The last time Israel forces were known to have gone that far on the ground into Lebanon was in 1994, when they abducted Lebanese guerrilla leader Mustafa Dirani, hoping to use him to get information about missing Israeli airman Ron Arad. Mr. Dirani was released in a prisoner exchange 10 years later.

In southern Lebanon yesterday, troops battled guerrillas after Israel ordered its army to punch all the way to the Litani River. Thousands of troops were operating along the Israel-Lebanon border. Additional soldiers crossed into Lebanon yesterday, Israeli defense officials said, joining forces already fighting there.

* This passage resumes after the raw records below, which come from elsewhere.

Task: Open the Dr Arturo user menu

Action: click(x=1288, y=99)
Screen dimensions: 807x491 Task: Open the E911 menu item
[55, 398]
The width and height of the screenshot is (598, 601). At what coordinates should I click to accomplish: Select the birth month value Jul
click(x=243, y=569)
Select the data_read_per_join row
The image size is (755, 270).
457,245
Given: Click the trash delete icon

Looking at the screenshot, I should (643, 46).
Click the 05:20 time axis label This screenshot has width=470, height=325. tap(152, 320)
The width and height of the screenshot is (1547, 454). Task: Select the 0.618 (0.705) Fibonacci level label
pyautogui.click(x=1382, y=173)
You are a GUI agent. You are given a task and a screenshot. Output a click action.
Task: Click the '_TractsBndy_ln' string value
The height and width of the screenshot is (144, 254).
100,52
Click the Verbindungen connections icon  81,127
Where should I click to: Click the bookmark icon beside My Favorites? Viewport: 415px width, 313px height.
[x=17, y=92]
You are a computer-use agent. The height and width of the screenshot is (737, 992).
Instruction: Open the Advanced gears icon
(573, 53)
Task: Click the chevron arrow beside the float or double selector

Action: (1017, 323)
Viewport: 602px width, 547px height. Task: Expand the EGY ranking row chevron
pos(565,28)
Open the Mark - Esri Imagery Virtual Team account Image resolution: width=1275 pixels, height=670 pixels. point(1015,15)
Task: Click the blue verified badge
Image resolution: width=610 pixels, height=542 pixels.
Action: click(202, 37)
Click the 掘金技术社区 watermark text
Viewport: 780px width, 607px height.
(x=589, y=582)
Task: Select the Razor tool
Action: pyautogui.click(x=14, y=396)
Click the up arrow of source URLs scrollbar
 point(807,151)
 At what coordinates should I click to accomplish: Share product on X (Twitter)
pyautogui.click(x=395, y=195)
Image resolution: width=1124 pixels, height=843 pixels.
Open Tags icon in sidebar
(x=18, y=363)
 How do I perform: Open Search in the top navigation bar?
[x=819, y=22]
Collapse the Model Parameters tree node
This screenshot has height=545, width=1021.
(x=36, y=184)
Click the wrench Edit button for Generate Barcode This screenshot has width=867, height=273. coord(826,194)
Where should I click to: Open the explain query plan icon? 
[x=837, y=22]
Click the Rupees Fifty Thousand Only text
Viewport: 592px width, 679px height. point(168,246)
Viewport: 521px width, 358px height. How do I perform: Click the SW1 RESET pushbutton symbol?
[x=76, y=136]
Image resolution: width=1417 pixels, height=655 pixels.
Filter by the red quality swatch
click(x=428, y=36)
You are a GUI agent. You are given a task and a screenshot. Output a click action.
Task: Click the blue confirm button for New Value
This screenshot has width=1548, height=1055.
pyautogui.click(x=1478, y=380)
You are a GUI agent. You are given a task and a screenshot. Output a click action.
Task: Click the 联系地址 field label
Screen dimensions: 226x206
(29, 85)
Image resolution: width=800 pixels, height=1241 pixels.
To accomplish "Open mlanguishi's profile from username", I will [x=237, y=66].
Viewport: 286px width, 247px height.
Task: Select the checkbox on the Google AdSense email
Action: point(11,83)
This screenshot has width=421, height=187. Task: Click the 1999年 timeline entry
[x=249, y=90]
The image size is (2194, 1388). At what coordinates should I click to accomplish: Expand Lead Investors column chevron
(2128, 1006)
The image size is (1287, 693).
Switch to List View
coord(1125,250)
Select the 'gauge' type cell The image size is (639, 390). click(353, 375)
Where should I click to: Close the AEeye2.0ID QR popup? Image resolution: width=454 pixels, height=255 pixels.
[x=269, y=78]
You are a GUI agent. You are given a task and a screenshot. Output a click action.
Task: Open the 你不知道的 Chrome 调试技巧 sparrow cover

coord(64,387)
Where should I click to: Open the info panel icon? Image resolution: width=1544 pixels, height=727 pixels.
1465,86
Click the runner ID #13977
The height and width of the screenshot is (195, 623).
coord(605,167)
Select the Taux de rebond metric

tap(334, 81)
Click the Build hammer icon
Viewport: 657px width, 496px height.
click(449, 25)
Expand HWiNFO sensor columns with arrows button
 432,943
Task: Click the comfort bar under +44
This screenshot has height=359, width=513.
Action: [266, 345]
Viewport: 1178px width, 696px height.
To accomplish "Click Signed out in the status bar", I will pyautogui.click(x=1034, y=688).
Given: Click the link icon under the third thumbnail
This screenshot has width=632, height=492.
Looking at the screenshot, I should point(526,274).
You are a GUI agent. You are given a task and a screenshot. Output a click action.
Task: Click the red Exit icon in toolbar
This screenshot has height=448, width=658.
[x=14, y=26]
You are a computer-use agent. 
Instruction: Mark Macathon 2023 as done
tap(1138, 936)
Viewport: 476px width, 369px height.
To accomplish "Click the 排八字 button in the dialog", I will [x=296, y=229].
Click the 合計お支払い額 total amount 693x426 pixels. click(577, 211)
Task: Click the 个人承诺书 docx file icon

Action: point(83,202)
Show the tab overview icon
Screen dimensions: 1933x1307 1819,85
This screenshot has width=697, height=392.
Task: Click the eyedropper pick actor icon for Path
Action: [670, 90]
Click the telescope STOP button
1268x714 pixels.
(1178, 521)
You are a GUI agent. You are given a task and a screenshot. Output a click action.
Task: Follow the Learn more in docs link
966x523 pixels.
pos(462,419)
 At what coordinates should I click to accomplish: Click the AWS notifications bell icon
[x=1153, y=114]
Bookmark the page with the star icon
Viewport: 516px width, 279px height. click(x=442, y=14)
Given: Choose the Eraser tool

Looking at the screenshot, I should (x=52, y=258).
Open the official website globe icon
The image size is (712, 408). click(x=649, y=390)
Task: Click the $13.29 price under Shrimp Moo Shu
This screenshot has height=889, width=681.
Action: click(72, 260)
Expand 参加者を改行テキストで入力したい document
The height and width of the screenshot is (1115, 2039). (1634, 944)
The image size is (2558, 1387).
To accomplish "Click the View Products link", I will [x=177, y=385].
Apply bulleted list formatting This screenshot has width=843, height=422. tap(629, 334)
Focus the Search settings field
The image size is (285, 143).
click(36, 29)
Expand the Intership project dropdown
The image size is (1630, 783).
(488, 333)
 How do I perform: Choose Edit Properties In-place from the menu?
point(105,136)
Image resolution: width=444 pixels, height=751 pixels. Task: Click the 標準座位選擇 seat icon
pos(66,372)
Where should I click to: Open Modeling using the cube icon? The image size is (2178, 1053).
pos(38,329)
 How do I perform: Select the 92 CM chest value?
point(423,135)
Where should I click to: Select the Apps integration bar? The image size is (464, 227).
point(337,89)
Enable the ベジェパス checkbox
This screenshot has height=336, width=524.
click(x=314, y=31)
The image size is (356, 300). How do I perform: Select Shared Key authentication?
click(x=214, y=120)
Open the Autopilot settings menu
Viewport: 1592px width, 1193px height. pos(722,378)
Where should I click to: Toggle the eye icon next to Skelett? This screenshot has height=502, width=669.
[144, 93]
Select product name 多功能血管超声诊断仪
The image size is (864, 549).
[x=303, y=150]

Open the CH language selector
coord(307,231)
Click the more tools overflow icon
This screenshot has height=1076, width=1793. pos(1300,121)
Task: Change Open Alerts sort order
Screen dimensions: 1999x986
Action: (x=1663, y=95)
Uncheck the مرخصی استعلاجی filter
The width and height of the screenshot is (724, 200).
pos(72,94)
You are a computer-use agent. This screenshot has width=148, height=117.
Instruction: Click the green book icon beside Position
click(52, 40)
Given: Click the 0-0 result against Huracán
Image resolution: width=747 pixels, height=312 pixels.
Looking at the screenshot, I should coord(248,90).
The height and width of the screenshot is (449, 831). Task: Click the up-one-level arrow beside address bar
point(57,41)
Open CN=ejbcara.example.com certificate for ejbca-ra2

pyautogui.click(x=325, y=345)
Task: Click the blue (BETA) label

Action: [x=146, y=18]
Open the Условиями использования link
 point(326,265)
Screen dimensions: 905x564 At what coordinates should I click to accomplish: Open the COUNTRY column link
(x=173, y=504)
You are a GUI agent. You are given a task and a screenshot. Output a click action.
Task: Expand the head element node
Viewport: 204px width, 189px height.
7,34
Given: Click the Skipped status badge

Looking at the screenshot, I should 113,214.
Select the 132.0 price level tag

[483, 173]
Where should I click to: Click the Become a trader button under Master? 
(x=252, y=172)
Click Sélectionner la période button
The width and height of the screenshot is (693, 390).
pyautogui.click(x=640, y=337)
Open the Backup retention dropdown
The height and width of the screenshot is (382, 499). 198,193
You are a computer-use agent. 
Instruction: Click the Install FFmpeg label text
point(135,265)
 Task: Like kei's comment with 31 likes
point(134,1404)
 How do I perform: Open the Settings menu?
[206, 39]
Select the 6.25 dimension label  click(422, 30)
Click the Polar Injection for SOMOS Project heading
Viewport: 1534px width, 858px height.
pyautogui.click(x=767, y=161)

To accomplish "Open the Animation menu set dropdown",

They entered through four different points along the border and moved at least four miles inside Lebanon. Thousands of reservists, called up over the weekend, also were gathering at staging areas on the Israeli side of the border, ready to join the battles and extend the invasion.

Israeli officials said their soldiers were to go as far as the Litani, about 18 miles from the border, and hold the ground until an international peacekeeping force comes ashore.

But the army later said it had distributed leaflets northeast of the river at villages where Hezbollah was active. The leaflets told people to leave, suggesting that the new offensive could take Israeli soldiers even deeper into Lebanon.

Despite mounting civilian deaths, President Bush held fast to support for Israel and was pressing for a U.N.resolution linking a cease-fire with a broader plan for peace in the Middle East. Staking out a different approach, European Union foreign ministers called for an “immediate cessation of hostilities” followed by efforts to agree on a sustainable cease-fire.

Prime Minister Olmert said it was not in Israel’s interest to agree to an immediate cease-fire because every day of fighting weakens the guerrillas.

“Every additional day is a day that drains the strength of this cruel enemy,” he said. “Every extra day is a day in which the [army] reduces their capability, contains their firing ability and their ability to hit in the future.”